Open atyshka opened 6 months ago
Thank you for the request. We hope such tasks could be covered by the community and we could focus on important model/features supporting.
Hi @byshiue, I agree this would be nice as an open-source collaborative effort. Unfortunately, the community is limited here, as quantization for most formats like FP8 and per-channel smoothquant is now done in the closed-source NVIDIA modelopt tool, so there's no way I could make a PR to output activation scales. A limited subset of quantization is still open-source as part of TRT-LLM, but I'm wondering if that too will be migrated to modelopt in the near future.
If you prefer I could re-file this issue on the modelopt examples repo if you think that is more appropriate.
I could upload weight quantized on Huggingface like The-bloke.

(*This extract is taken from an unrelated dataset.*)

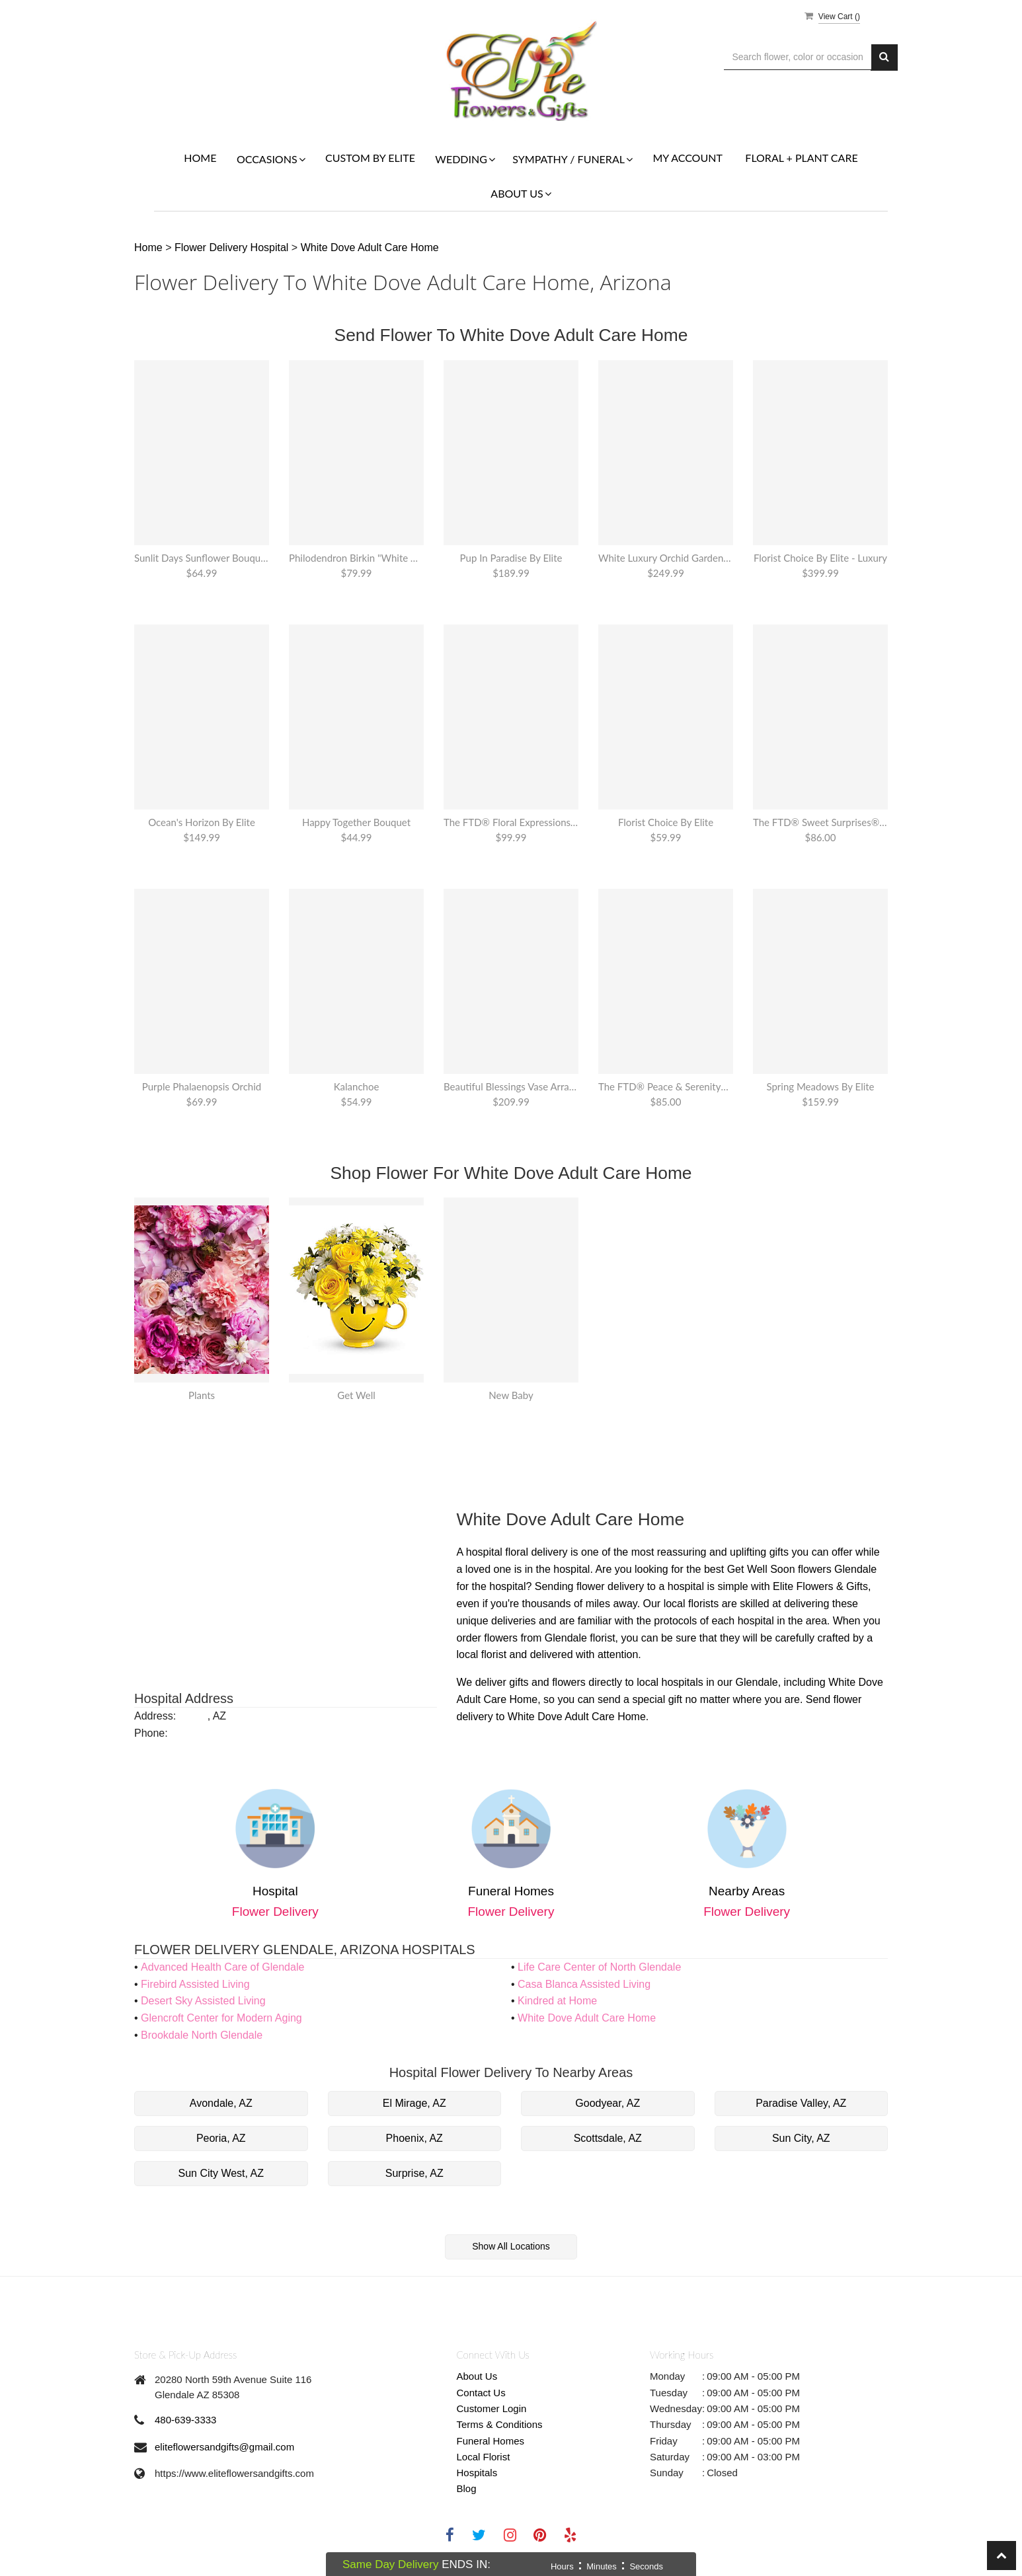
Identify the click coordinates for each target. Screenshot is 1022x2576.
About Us (477, 2376)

I might start this upcoming weekend.
Hi @atyshka, TensorRT Model Optimizer team is aware of this and similar requests. We've started planning on publishing quantized checkpoints and the exported models on HuggingFace model hub.
If you have any specific requirements regarding this, please let me know.
@hchings Any update on this? I haven't seen many other models published on Huggingface aside from the ones by @matichon-vultureprime
Hi @atyshka, we have a few llama models like https://huggingface.co/nvidia/Llama-3.1-405B-Instruct-FP8 uploaded, and we're uploading more (e.g., Medusa checkpoint).
Legal clearance took a while.
TensorRT-LLM has great potential for allowing people to run larger models efficiently with limited hardware resources. Unfortunately, the current quantization workflow requires significant computational resources. An int8/FP8 quant of a 70B model would easily fit in 2x RTX 6000s, but performing such quantization with that hardware would be impossible, as the recommended config is 4x A100/H100 for calibration.
The only solution for those of us without this hardware is renting big instances on AWS/etc., but this seems wasteful for every user to perform individually. Could there be a "model zoo" for the repo where these quants can be stored, similar to how quants are published on Huggingface?
I understand there may be licensing concerns associated with hosting weights for models like Llama. Instead, could we host pre-computed activation scales that can be used to compute quantized weights without excessive GPU memory? I wouldn't see any licensing issue with such a solution.